If you are not so satisfied, you must find the defendant not guilty.
Second, the jury had all sixteen written verdict forms when deliberations began. As a result, at the time the jury delivered its verdict finding Grinder guilty of bail jumping, it also had the not guilty alternative in its possession.
This court has previously held that jury instructions should not be considered separately but, instead, should be read as a whole. In Moes v. State, 91 Wis.2d 756, 768, 284 N.W.2d 66 (1979), we stated:
In evaluating instructions given to a jury, we recognize they are to be considered in their entirety; and if the error is rendered harmless because of other correct statements of law contained in the instructions, there are no grounds for reversal. Furthermore, even if the error is not rendered harmless by other portions of the instructions, there is no reversible error unless it may reasonably be said that, had the error not been made, the verdict might probably have been different.

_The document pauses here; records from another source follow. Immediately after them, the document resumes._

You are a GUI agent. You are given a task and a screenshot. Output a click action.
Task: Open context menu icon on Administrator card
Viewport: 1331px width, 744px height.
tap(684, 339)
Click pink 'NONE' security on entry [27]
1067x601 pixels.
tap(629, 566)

(Citations omitted.) Here, the jury was told to find the defendant not guilty of bail jumping if it was not satisfied beyond a reasonable doubt of his guilt. The jury was provided with the not guilty of bail jumping verdict. The failure to actually read that sixteenth verdict to the jury was harmless error.
A circuit court faces a multitude of issues and problems during the course of a jury trial. The court is often simultaneously addressing constitutional, evidentiary, and logistical problems while trying to balance the rest of the court calendar. The issues to be resolved frequently appear to be endless and without clear answers. However, it is critical that the court take the time it needs to protect the parties' rights to a fair trial and to avoid some of the problems that occurred here.
Although we find that the circuit court erred in this case, we do not find that the errors at issue prejudiced Grinder's right to a fair trial.
By the Court. — The decision of the court of appeals is reversed.